The following diagnostic criteria have been proposed for CARP: (1) scaling brown macules and patches, at least part of which appear reticulated and papillomatous; (2) involvement of the upper trunk and neck; (3) fungal staining of scales is negative; (4) no response to antifungal treatment; and (5) excellent response to minocycline (Dynacin, Minocin, Myrac).1

Although generally unnecessary, skin biopsy is indicated if the presentation is unusual or response to treatment is poor. Biopsy will show papillomatosis, hyperkeratosis, and mild acanthosis of the epidermis, with variable hyperpigmentation of the basilar layer.1,3,4 Acanthosis nigricans has similar histopathologic features, so correlation with clinical findings is important. Special stains for fungus are usually negative.

There are many hypotheses regarding the etiology of CARP. Some propose that this is a disorder of keratinization. In support of this, CARP has been shown to improve with medications (i.e., retinoids, vitamin D analogues) that act to normalize keratinization.3 Others believe Pityrosporum species to be causative, but proving this is difficult, as pityrosporum are part of the normal skin flora.

In addition, tinea versicolor is characterized by an excess of pityrosporum and is a clinical mimicker of CARP, so it has been argued that this association may have been the result of misdiagnosis.3 CARP has also been linked to endocrinopathies, UV light exposure, and even genetic inheritance.3 However, none of these proposed mechanisms explain the response to antibiotics.

More recently, a newly described actinomycete was cultured from skin scrapings of an individual with CARP, and this bacterium was shown to be suspectible to antibiotics commonly used to treat CARP. However, it is difficult to prove causality, as it remains unclear whether this organism is simply a contaminant, commensal, or truly pathogenic.2 Additionally, antibiotics may be exerting an anti-inflammatory rather than an antibacterial effect, which is why more studies are needed to determine exactly how and why they work in this condition.

The treatment of choice for CARP is minocycline 100 mg orally b.i.d. for at least four weeks.
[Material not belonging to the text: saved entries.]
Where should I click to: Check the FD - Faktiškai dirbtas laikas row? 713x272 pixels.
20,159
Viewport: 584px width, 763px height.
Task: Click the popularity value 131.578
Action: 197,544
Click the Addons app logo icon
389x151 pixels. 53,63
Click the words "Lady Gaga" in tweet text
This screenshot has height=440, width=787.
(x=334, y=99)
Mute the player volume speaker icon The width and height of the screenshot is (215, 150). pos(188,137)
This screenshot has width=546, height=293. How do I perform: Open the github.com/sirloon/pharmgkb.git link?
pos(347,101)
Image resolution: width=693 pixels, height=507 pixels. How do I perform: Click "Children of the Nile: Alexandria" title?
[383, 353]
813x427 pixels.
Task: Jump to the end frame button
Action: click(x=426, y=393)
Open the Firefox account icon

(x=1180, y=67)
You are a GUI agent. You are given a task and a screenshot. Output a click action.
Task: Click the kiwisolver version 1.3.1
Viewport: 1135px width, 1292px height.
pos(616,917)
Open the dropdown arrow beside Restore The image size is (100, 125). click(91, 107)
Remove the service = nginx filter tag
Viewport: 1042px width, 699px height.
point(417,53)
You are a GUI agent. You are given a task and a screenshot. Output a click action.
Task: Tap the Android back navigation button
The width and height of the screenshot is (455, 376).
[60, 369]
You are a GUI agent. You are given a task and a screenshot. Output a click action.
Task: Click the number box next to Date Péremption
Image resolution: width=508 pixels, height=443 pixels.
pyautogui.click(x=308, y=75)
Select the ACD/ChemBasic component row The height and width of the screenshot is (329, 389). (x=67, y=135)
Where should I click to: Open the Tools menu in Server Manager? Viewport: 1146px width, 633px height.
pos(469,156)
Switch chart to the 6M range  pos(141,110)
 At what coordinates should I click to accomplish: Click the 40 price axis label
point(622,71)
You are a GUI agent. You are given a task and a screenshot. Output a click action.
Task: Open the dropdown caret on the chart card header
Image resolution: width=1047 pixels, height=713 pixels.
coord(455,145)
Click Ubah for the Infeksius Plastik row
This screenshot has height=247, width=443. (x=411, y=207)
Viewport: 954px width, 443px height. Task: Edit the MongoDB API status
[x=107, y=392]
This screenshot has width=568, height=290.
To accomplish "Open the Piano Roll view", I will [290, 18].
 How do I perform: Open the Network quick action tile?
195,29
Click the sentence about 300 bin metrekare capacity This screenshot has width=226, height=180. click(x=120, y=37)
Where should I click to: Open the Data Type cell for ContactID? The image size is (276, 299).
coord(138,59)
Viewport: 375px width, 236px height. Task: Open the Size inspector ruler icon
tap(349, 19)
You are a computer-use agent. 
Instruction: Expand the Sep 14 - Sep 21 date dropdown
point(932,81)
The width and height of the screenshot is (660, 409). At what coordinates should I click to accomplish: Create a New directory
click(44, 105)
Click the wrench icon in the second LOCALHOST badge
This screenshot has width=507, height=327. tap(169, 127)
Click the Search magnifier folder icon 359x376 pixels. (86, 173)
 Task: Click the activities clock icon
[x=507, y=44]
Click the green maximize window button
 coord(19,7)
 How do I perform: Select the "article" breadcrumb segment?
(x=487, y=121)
Several other antibiotics have shown efficacy including doxycycline, clarithromycin (Biaxin), fusidic acid, erythromycin, and azithromycin (Zithromax, Zmax)—all requiring a several-week course of therapy for improvement/clearance.5

Other treatments that are reported to be beneficial are topical retinoids, oral retinoids, topical vitamin D analogues, and even swabbing with 70% alcohol.3,6 There is the possibility of a slight risk of recurrence after treatment; if this occurs, a repeat course of antibiotics is usually effective.

The patient in this case received a two-month course of minocycline with near complete resolution of the rash.

Erin L. Reese, MD, is assistant professor in the Department of Dermatology at Virginia Commonwealth University in Richmond.


  1. Davis MD, Weenig RH, Camilleri MJ. Confluent and reticulate papillomatosis (Gougerot-Carteaud syndrome): a minocycline-responsive dermatosis without evidence for yeast in pathogenesis. A study of 39 patients and a proposal of diagnostic criteria. Br J Dermatol. 2006;154:287-293.
  2. Natarajan S, Milne D, Jones AL, et al. Dietzia strain X: a newly described Actinomycete isolated from confluent and reticulated papillomatosis. Br J Dermatol. 2005;153:825-827.
  3. Scheinfeld N. Confluent and reticulated papillomatosis : a review of the literature. Am J Clin Dermatol. 2006;7:305-313.
  4. Tamraz H, Raffoul M, Kurban M, et al. Confluent and reticulated papillomatosis: clinical and histopathological study of 10 cases from Lebanon. J Eur Acad Dermatol Venereol. 2011. [Epub ahead of print].
  5. Jang HS, Oh CK, Cha JH, et al. Six cases of confluent and reticulated papillomatosis alleviated by various antibiotics. J Am Acad Dermatol. 2001;44:652-655.
  6. Berk DR. Confluent and reticulated papillomatosis response to 70% alcohol swabbing. Arch Dermatol. 2011;147:247-248.